The first Scottish banks, Bank of Scotland (Edinburgh, 1695) the Royal Bank of Scotland (Edinburgh, 1727) are still in operation. By the early 19th century Glasgow had strong banks as well and Scotland had a flourishing financial system. There were over 400 branches, amounting to one office per 7000 people, double the level in England. The banks were more lightly regulated than those in England. Historians often emphasize that the flexibility and dynamism of the Scottish banking system contributed significantly to the rapid development of the economy in the 19th century.

The British Linen Company, established in 1746, was the largest firm in the Scottish linen industry in the 18th century, exporting linen to England and America. As a joint-stock company, it had the right to raise funds through the issue of promissory notes or bonds. With its bonds functioning as bank notes, the company gradually moved into the business of lending and discounting to other linen manufacturers, and in the early 1770s banking became its main activity. Renamed British Linen Bank in 1906, it was one of Scotland's premier banks until it was bought out by the Bank of Scotland in 1969.

===Emigration===
Even with the growth of industry there never were enough good jobs, so during the 1841-1931 era, about 2 million Scots emigrated to North America, Australia and New Zealand, and another 750,000 relocated to England. By the 21st century, there were about as many people of Scottish descent in both Canada (see Scotch Canadians) and the U.S. (see Scottish American) as the 5 million remaining in Scotland, within America alone some professional estimates place the number of Americans with Scottish ancestry as high as 25 million.

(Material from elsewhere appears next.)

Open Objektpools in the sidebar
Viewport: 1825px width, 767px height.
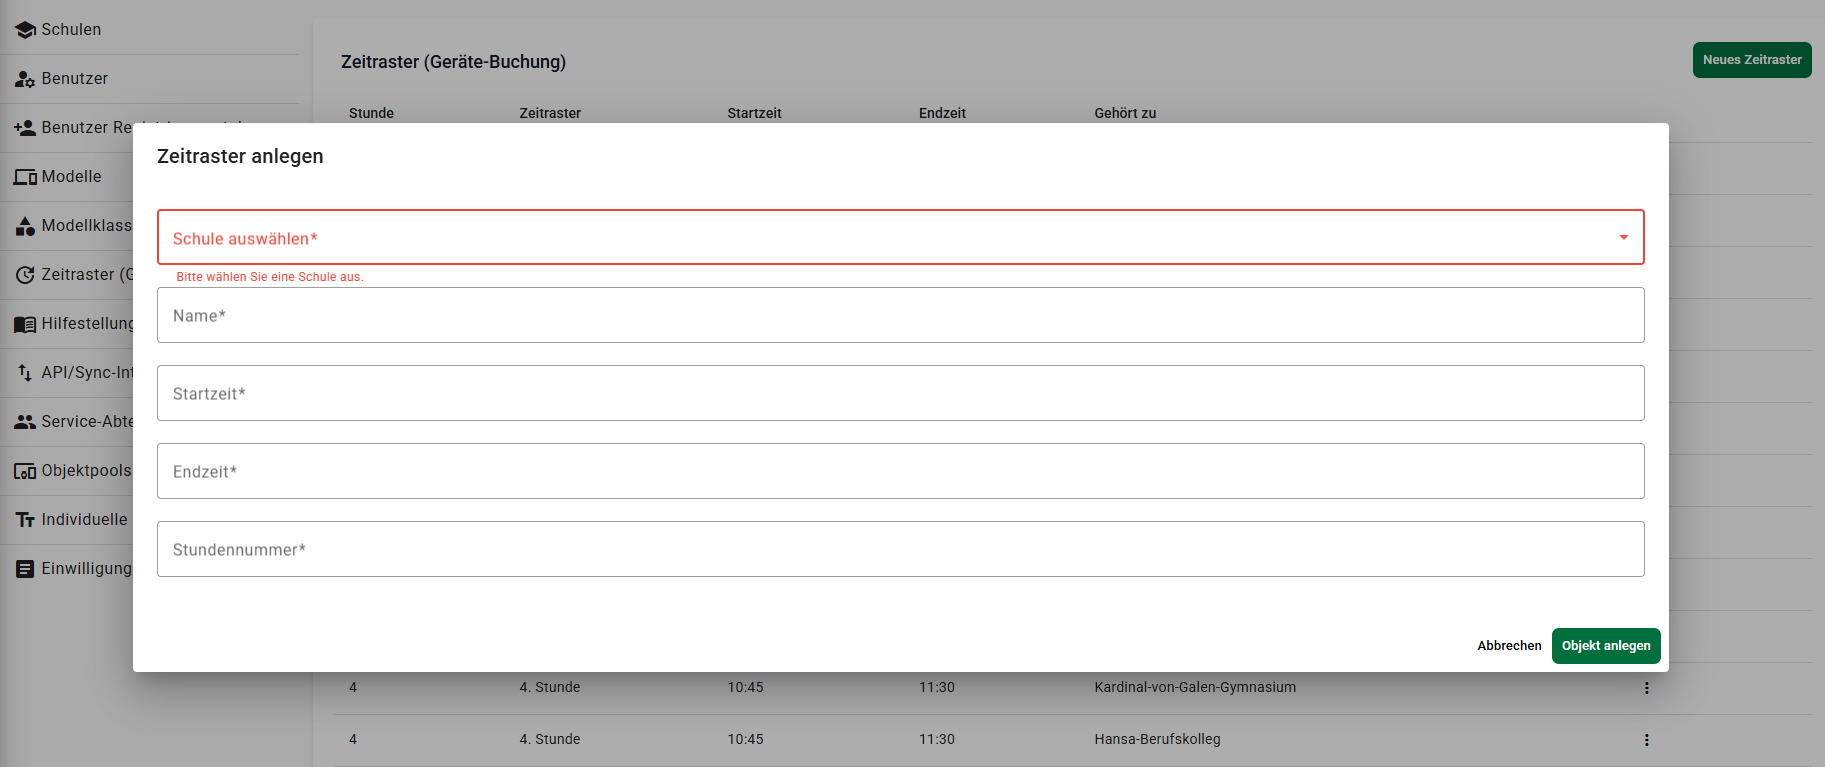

===Industrial Revolution===
During the Industrial Revolution, Scotland became one of the commercial, intellectual and industrial powerhouses of the British Empire. Beginning about 1790 the most important industry in the west of Scotland became textiles, especially the spinning and weaving of cotton, which flourished until the American Civil War in 1861 cut off the supplies of raw cotton. However, by that time Scotland had developed heavy industries based on its coal and iron resources. The invention of the hot blast for smelting iron (1828) had revolutionized the Scottish iron industry, and Scotland became a centre for engineering, shipbuilding, and locomotive construction. Toward the end of the 19th century steel production largely replaced iron production. Emigrant Andrew Carnegie built the American steel industry, and spent much of his time and philanthropy in Scotland.

===Cities===
As the 19th century wore on, Lowland Scotland turned more and more towards heavy industry. Glasgow and the River Clyde became a major shipbuilding centre. Glasgow became one of the largest cities in the world, and known as "the Second City of the Empire" after London.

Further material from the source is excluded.